Court documents from May revealed the Department of Homeland Security seized nearly $3 million from a business account at the $2.4 billion Veridian Credit Union in Waterloo, Iowa, over what the DHS said was an unlicensed money transmitting business operated by the business member’s client.
The business member, person-to-person payment service Dwolla, keeps all its deposits at the credit union, which also hosts its transactions through the Automated Clearing House system.

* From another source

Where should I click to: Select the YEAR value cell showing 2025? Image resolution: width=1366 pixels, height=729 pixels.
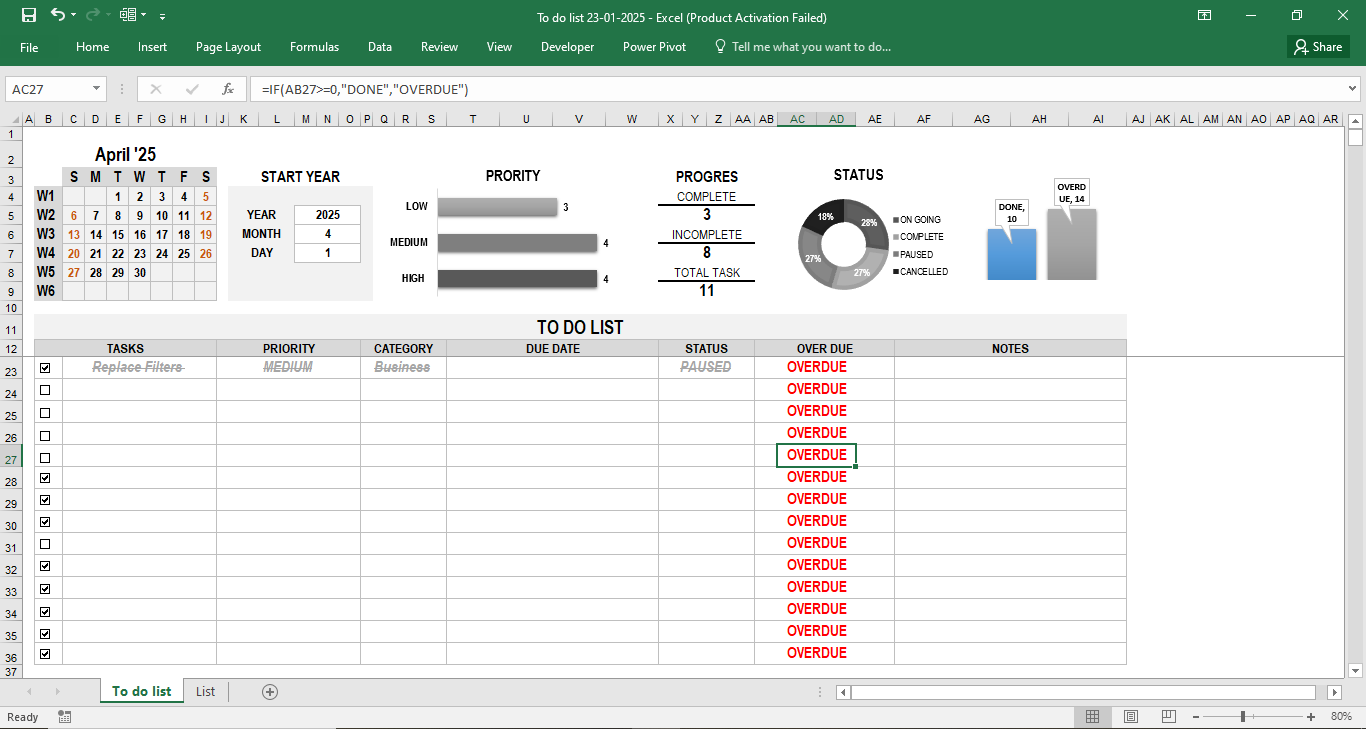327,214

Dwolla client Mutum Sigillum, a subsidiary of Japan-based Bitcoin virtual currency exchange firm Mt.Gox, was determined to be operating illegally by DHS. According to the seven-page seizure warrant filed May 14 in Maryland U.S. District Court, Mt.Gox owner Mark Karpeles told Wells Fargo while opening a business account that he did not engage in money services.
Had he replied in the affirmative to required questions asking if his firm accepted funds from customers and sent them based on customers’ instructions, he would have been required to register with the U.S. Treasury’s Financial Crimes Enforcement Network.
Court documents do not state the firm was accused by DHS of laundering money used in illegal activities or supporting terrorist activities. Instead, because the firm merely attempted transactions in violation of the registration law, DHS Special Agent Michael T. McFarland told the court the funds were subject to seizure and forfeiture. Mutum Sigillum’s funds at Wells Fargo were also subjected to a May 9 seizure warrant.
Monte Berg, Veridian senior vice president, finance, confirmed the seizure in a statement.